[Requirements]: Gather every line of the data below that contains the string "number", and copy each such line in full. Matching is case-sensitive.

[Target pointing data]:
* begin *

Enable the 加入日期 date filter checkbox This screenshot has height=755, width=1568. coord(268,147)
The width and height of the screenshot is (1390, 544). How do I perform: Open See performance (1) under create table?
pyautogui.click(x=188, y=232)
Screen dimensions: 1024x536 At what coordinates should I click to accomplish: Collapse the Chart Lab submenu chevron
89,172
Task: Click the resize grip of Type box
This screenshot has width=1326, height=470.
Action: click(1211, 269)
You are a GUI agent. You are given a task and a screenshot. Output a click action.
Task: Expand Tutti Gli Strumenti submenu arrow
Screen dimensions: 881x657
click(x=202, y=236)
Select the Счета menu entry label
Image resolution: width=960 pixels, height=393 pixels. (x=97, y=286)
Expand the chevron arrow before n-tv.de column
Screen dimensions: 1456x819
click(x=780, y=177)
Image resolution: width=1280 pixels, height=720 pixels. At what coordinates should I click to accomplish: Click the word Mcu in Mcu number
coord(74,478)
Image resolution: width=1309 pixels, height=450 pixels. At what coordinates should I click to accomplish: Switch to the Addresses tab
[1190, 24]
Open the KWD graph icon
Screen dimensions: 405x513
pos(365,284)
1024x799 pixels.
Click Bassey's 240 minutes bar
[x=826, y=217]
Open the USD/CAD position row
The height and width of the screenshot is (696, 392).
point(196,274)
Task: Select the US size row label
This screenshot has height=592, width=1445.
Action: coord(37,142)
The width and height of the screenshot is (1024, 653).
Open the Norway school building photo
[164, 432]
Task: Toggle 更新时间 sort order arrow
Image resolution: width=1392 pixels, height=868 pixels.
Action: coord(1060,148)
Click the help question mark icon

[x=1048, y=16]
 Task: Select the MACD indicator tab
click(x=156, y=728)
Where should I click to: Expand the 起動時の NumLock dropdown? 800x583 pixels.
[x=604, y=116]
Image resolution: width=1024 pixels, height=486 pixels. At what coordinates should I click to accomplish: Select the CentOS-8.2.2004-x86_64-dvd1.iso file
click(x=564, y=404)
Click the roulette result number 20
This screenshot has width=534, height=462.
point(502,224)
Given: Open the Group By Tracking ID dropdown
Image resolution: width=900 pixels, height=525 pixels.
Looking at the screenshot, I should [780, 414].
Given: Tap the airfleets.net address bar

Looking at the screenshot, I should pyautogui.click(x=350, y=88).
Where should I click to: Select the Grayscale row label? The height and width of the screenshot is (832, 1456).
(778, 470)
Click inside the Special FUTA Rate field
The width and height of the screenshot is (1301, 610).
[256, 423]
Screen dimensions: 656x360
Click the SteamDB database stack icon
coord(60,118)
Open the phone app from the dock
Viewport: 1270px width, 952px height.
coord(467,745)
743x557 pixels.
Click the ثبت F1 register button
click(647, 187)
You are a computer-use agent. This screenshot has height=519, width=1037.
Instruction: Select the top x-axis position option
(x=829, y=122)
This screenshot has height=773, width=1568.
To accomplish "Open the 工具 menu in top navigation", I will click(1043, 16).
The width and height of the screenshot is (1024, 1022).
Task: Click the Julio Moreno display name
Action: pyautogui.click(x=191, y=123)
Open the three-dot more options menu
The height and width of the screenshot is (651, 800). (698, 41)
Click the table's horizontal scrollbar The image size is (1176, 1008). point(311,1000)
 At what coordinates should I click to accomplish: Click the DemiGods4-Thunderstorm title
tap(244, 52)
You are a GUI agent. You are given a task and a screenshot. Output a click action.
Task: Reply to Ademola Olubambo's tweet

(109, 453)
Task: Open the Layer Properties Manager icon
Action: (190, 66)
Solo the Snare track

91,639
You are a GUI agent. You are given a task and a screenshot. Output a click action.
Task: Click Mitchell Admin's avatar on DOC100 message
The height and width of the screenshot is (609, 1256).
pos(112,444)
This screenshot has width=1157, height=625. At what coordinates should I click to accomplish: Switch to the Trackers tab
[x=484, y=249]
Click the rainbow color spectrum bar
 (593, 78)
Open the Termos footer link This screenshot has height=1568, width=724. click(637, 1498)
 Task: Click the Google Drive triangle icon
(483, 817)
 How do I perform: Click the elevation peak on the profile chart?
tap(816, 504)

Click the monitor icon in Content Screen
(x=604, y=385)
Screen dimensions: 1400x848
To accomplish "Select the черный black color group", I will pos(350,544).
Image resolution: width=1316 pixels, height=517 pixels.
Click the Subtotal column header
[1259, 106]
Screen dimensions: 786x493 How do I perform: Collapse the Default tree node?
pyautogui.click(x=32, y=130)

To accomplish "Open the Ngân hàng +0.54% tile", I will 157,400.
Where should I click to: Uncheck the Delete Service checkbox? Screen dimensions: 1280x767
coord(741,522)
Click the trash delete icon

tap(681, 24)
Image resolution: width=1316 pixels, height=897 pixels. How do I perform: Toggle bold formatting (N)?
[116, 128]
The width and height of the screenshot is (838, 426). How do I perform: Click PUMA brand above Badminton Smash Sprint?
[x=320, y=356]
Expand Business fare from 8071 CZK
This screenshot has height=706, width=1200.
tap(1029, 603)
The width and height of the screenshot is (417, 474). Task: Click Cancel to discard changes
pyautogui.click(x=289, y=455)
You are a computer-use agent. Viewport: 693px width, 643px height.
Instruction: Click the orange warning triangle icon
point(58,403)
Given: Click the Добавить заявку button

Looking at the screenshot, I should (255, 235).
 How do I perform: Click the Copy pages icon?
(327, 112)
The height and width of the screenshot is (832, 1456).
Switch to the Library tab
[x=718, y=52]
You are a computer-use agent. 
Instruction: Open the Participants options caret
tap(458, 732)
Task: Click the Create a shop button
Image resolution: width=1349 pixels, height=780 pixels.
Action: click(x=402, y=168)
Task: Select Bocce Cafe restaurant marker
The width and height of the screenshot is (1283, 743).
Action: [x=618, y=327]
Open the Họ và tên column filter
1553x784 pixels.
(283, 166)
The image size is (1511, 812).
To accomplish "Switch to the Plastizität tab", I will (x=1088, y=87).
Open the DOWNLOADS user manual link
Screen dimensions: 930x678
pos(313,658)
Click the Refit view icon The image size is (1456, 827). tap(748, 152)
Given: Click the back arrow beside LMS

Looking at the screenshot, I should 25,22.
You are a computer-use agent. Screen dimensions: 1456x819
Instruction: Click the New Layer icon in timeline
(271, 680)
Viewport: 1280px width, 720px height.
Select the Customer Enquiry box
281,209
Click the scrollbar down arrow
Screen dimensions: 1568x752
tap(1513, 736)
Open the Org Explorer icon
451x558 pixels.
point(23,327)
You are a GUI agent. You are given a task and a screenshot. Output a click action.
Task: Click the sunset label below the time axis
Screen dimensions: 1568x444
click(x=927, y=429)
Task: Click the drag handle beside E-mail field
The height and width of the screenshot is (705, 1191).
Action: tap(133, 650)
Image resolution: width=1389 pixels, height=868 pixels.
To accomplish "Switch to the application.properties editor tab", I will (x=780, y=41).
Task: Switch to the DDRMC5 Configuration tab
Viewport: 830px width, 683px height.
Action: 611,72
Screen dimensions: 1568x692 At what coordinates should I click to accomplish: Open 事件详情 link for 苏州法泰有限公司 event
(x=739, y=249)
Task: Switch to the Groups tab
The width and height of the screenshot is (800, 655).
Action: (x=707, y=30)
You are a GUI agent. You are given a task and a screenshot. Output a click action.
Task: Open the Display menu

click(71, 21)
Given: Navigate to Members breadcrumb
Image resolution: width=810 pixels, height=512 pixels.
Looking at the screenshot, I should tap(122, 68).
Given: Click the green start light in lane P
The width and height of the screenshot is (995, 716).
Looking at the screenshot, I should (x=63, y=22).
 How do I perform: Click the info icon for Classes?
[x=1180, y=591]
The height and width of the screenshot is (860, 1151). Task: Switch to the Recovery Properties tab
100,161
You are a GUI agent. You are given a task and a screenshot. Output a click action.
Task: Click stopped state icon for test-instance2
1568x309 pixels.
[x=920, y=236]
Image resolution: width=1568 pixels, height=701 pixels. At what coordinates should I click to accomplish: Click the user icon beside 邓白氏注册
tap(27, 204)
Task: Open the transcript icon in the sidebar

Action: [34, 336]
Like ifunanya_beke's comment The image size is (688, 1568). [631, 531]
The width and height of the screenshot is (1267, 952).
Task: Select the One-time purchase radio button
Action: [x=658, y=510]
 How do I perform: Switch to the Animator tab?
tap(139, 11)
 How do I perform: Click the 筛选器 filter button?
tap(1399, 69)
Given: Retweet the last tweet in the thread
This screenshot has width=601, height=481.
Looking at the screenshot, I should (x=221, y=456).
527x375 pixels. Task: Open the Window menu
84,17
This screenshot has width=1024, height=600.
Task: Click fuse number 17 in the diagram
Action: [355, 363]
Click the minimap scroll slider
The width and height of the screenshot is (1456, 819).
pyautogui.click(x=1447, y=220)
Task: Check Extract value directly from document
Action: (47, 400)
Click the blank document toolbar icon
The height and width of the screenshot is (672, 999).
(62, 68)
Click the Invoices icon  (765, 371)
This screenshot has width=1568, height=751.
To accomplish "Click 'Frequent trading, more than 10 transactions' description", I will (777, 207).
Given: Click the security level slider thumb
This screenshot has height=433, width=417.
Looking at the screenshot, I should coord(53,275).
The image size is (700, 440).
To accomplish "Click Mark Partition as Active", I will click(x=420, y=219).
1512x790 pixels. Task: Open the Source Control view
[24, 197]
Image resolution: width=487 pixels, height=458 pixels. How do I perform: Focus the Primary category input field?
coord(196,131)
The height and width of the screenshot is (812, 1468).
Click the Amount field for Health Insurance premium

* end *

[Exercise response]:
Image resolution: width=1280 pixels, height=720 pixels. At what coordinates should I click to accomplish: Click the word Mcu in Mcu number
Click the roulette result number 20
Task: Click fuse number 17 in the diagram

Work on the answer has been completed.